At Least 12 Democratic Candidates to Debate on a Single Stage in Ohio, Party Says

The Democratic field is shrinking. But the number of candidates on the debate stage is about to grow.

At least 12 presidential hopefuls are expected to appear together on a single night at next month’s televised debate in Ohio, Democratic officials said on Friday, contrary to recent speculation that the event might be spread across two days to accommodate the large lineup.

Squeezing a dozen voluble politicians onto one stage could prove unwieldy, with plenty of opportunities for cross talk as lower-polling candidates hunt for what may be their last chance at a national breakout moment. Moderators from CNN and The New York Times, the debate’s co-sponsors, will be tasked with keeping order.

The Ohio debate, on Oct. 15, is set to include the 10 candidates who appeared at this month’s debate in Houston, which was broadcast by ABC. In addition to that group, the billionaire former hedge fund investor Tom Steyer and Representative Tulsi Gabbard of Hawaii are scheduled to take the stage.

The format is meant to guarantee that viewers can see the party’s top contenders face off against one another. Viewership rose for the debate held in Houston, the third of the campaign cycle and the first to feature two leading candidates, former Vice President Joseph R. Biden Jr. and Senator Elizabeth Warren of Massachusetts, on the same stage.

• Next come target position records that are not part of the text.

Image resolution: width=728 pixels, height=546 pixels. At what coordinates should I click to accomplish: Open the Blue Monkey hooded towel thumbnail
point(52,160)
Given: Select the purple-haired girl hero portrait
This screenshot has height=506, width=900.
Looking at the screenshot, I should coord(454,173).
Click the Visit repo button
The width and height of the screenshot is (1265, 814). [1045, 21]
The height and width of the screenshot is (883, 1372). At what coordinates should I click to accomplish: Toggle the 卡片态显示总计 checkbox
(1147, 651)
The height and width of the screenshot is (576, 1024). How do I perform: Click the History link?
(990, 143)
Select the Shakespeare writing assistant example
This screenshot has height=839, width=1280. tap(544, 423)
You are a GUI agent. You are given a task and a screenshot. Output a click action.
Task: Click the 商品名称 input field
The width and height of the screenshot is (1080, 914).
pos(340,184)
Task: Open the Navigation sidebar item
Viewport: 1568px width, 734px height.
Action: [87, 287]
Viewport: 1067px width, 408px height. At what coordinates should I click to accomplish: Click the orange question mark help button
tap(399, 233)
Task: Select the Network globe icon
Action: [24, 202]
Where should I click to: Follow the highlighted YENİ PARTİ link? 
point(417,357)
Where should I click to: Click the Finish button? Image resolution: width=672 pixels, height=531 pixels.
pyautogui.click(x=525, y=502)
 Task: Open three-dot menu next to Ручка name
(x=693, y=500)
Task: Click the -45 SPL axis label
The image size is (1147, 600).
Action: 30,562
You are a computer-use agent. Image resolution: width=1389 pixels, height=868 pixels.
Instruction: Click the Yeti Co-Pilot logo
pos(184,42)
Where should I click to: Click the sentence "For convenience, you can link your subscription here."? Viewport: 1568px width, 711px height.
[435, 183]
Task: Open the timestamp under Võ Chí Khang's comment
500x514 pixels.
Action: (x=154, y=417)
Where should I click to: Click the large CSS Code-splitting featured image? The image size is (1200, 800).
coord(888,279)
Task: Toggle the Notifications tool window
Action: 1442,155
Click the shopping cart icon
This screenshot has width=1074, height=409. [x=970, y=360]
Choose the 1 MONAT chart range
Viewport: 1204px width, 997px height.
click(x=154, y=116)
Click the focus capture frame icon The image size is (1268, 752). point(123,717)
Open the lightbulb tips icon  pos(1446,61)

A pair of CNN anchors, Erin Burnett and Anderson Cooper, will share moderating duties with The Times’s national editor, Marc Lacey, at the debate, which will be held on the campus of Otterbein University in Westerville, Ohio.

No Democratic debate this year has allowed for more than 10 candidates onstage at once. But party officials faced a unique situation for next month’s matchup.

Several candidates, including Senator Kirsten Gillibrand of New York and Mayor Bill de Blasio of New York City, have ended their bids because of a lack of support. Yet Mr. Steyer, who has not yet appeared at a televised debate, and Ms. Gabbard recently passed the threshold to qualify for a spot onstage.

Had Democratic officials opted for two nights, with six candidates randomly chosen for each round, voters may have been deprived of seeing the party’s leading candidates debate one another directly. Another option — to split the candidates by polling performance — was used in 2016 for several Republican debates. But that arrangement led to criticism that the so-called “undercard” candidates were being unfairly stigmatized.

Choreographing a primary debate can be a tricky business. In a note to campaigns on Friday, the Democratic National Committee left open the possibility of a format change after Oct. 1, the final day for candidates to meet the debate qualification criteria.

“Pending a final decision after the certification deadline, it is the intention of the D.N.C. and our media partners to hold the October debate over one night on Tuesday, Oct. 15,” party officials wrote.

Viewers’ interest in the 2020 race remains high. Ratings for this month’s Houston debate surpassed 14 million viewers.

The second night of the first debate, held in Miami and hosted by NBC and Telemundo in June, drew 18.1 million viewers, breaking the record for the biggest television audience for a Democratic primary matchup.